Misframe

May 24, 2019

Security acronyms

I joined ShiftLeft a year ago, and since it’s my first time in the security space I had to familiarize myself with the following terminology. I use this as a reference. Hopefully it’s useful for you too!

Runtime

Runtime security involves inspection and protection against vulnerabilities while an application is running in production. Runtime security usually involves configuring a set of rules that apply to your application or architecture and enforcing them against incoming traffic.

WAF: Web Application Firewall

A WAF is a type of firewall that inspects HTTP traffic at the edge and blocks attacks.

Example: ModSecurity is an open-source WAF module for web servers like Apache.

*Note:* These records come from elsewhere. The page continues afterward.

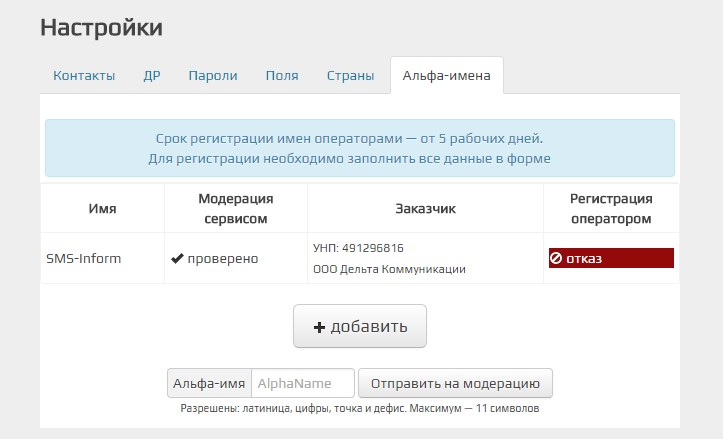723x439 pixels.
Task: Click the blue registration info notice
Action: [x=360, y=148]
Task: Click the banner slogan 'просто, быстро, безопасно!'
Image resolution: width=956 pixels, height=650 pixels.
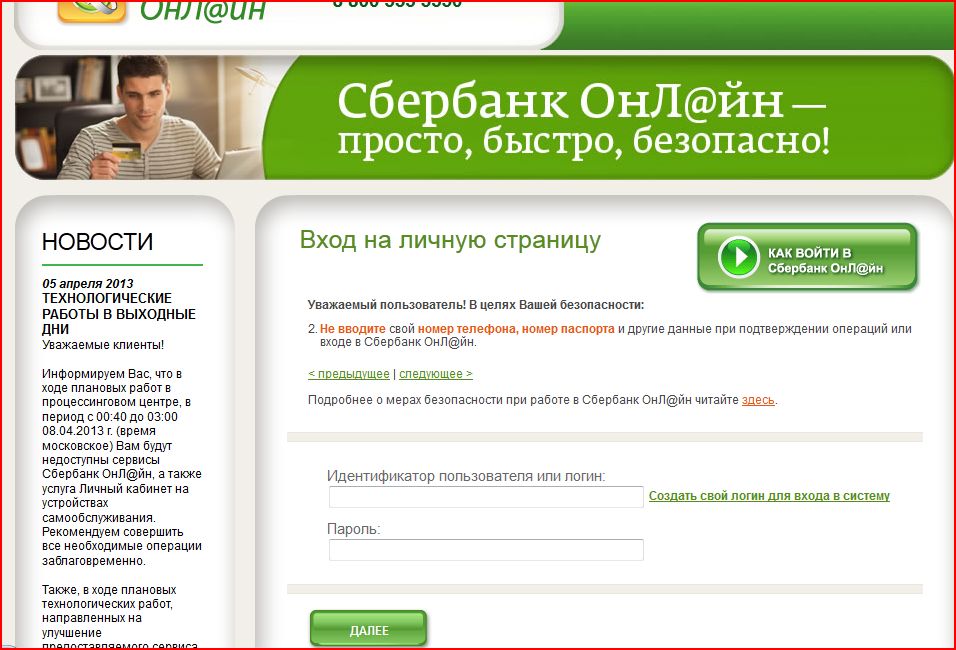Action: tap(583, 142)
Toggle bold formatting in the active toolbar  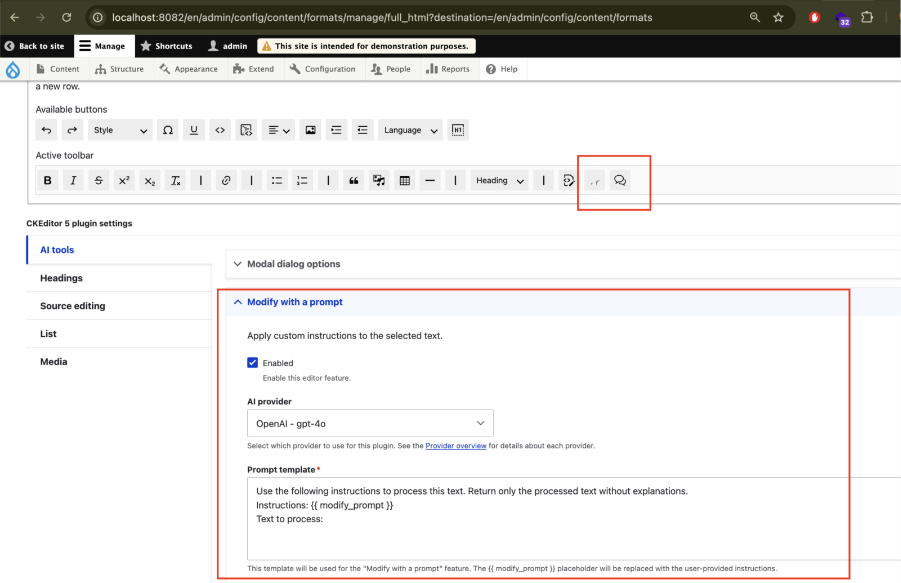[x=47, y=180]
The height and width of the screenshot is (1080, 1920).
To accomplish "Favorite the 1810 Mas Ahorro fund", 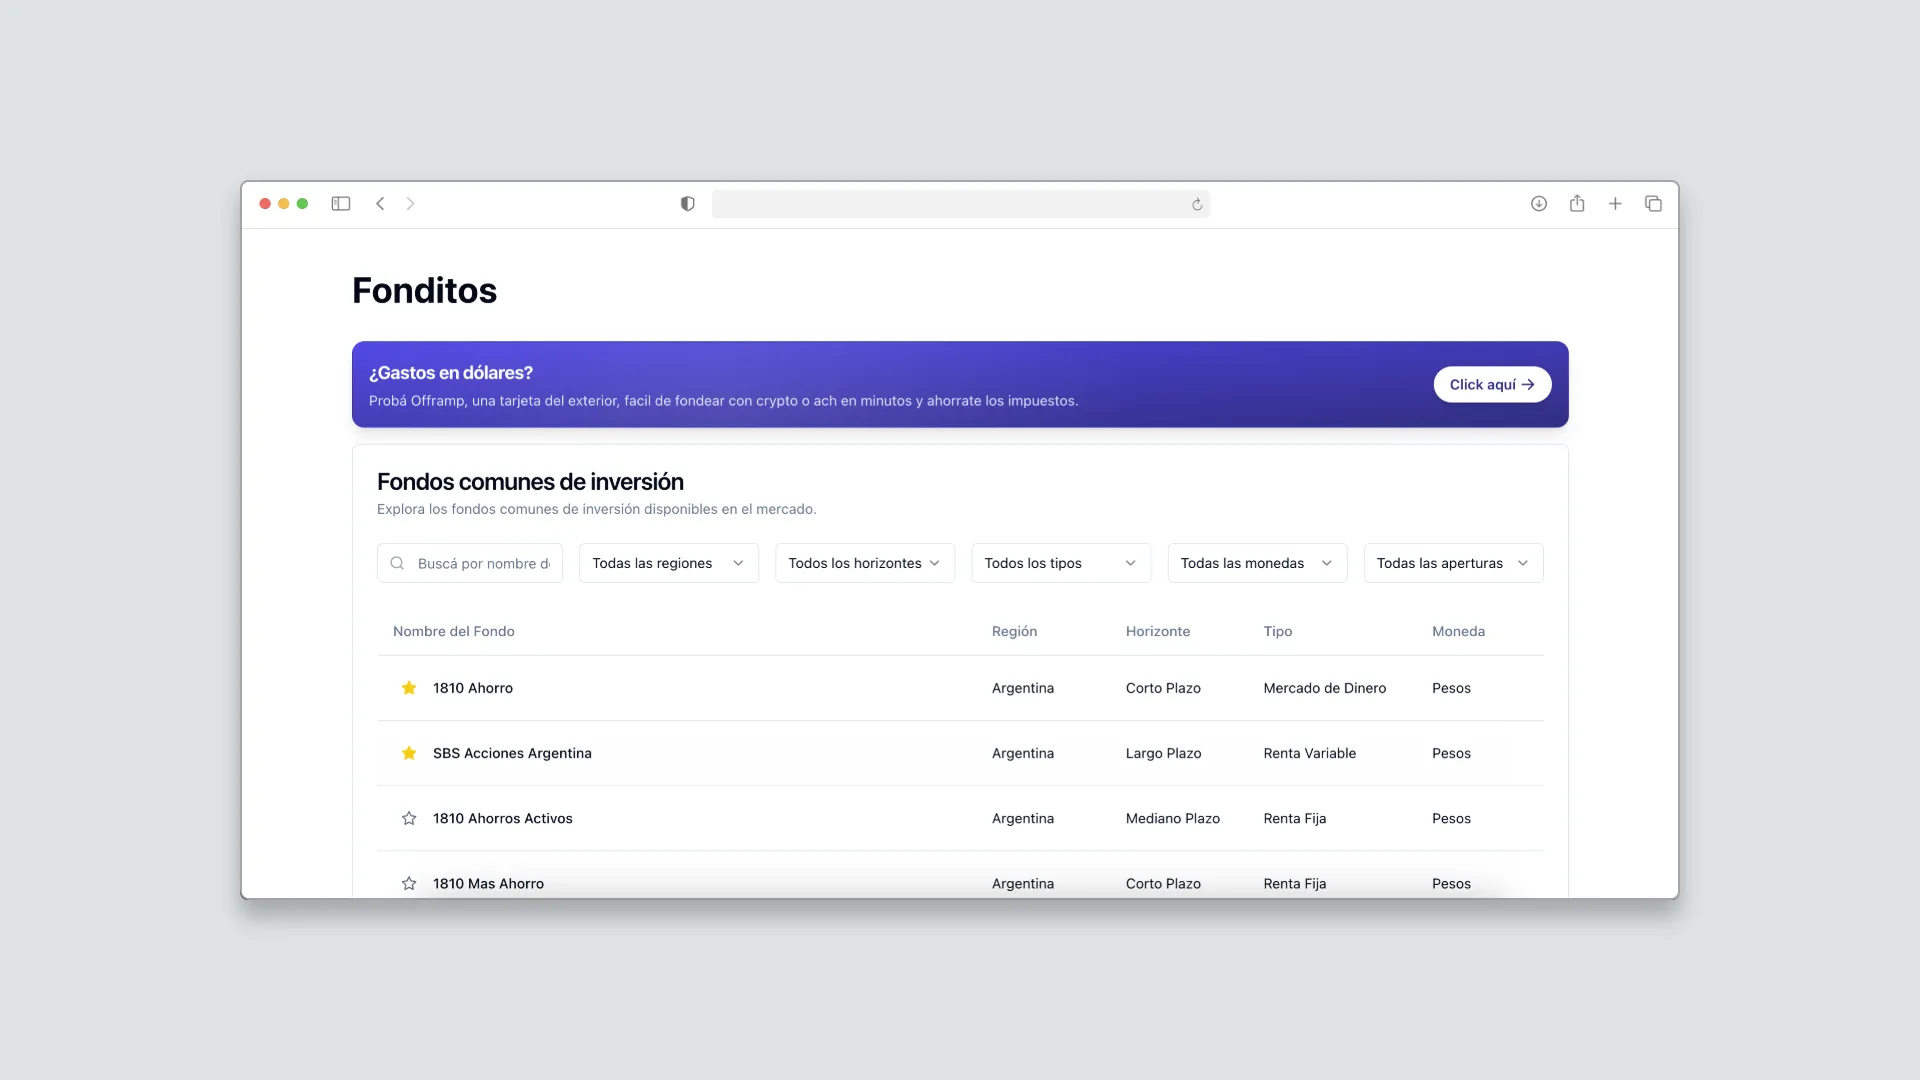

RASP: Runtime Application Self-Protection

RASP products and tools modify and instrument a running application to protect it against attacks. For example, a RASP could hook into SQL database library functions to block potential SQL injection attacks.

Static analysis

Static analysis involves inspection of applications by looking at source code or byte code, or running automated scans against a running application to uncover any potential attack surfaces. Static analysis happens earlier on in the software development lifecycle, before you deploy your applications to production.

SCA: Software Composition Analysis

SCA refers to identifying vulnerabilities by looking at an application’s open-source dependencies. This can be done by inspecting manifest files like package.json and referring to a vulnerability database.

Example: GitHub can inspect your project’s open-source dependencies to find known vulnerabilities. See https://help.github.com/en/articles/about-security-alerts-for-vulnerable-dependencies.

SAST: Static Application Security Testing

SAST involves analyzing a program’s source code (or byte code) to find vulnerabilities. For example, a SAST product or tool could check for SQL injection vulnerabilities by looking for unsanitized strings from an external source that end up in a SQL query.

DAST: Dynamic Application Security Testing

DAST is a black-box security testing approach. This involves using a scanner like the Burp Suite which crawls an application and attempts various attacks.

IAST: Interactive Application Security Testing

IAST is like DAST, but also instruments an application to find vulnerabilities for a more focused scanning approach.